NASA excels when our nation has a clear, binding, national space policy – one energized by a compelling vision. Absent such a policy, our space infrastructure fragments into dueling factions – each with their own agenda. Without a clear mission NASA now seeks to maintain its own existence with its various missions (each with their own political constituency) cobbled together as an afterthought serving as a means whereby to accomplish this end.


To be certain, the ISS is a technological marvel – and bears powerful testimony to the people at NASA and its contractor family who turned a dream into reality. But funds are tight. Decades of financial mismanagement at NASA have eroded Congress’ and the Administration’s willingness to trust the agency thus tightening the funds further.
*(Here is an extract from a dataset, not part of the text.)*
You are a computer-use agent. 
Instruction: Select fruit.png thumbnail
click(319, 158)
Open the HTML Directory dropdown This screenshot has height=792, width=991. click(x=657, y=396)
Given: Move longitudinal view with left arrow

The net result is that NASA now seeks to reduce the capability of the ISS – at the very moment that its promise can begin to be fulfilled.
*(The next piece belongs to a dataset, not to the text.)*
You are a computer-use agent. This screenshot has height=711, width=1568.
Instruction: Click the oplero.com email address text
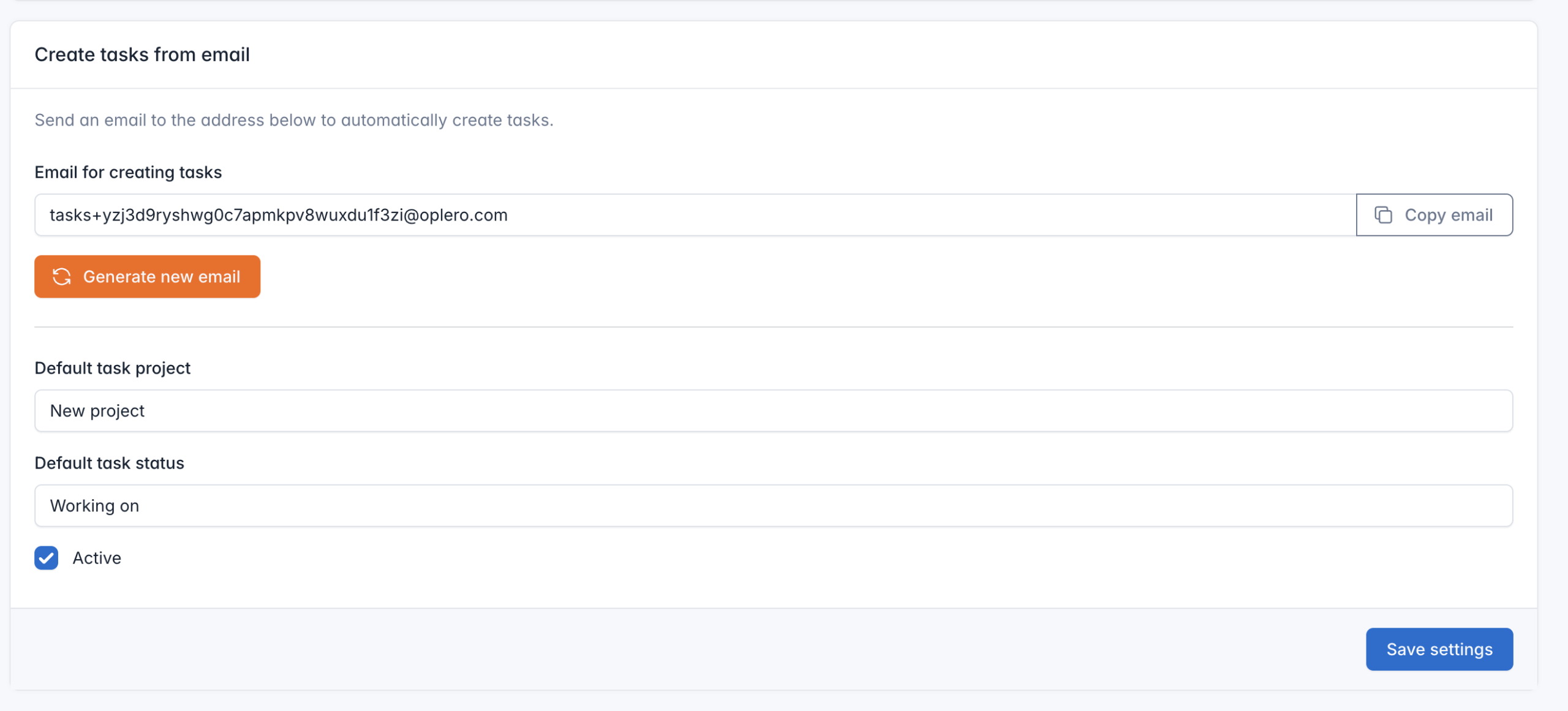click(278, 215)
The Space Station is at risk of being relegated to simply being a place for the Space Shuttle to visit so that crews can keep it running.


Doing the Impossible


Between the time I was 2 and when I turned 14 humanity went from zero spaceflight capability to putting humans on the Moon. To me, my first vision of spaceflight was one where quantum leaps were to be expected. I knew this because I saw these leaps happening before my own eyes. That expectation took a firm hold of me and hasn’t left me – or many of my generation. Yet we, and the generation that has followed us, have been cheated of what could have been done in space.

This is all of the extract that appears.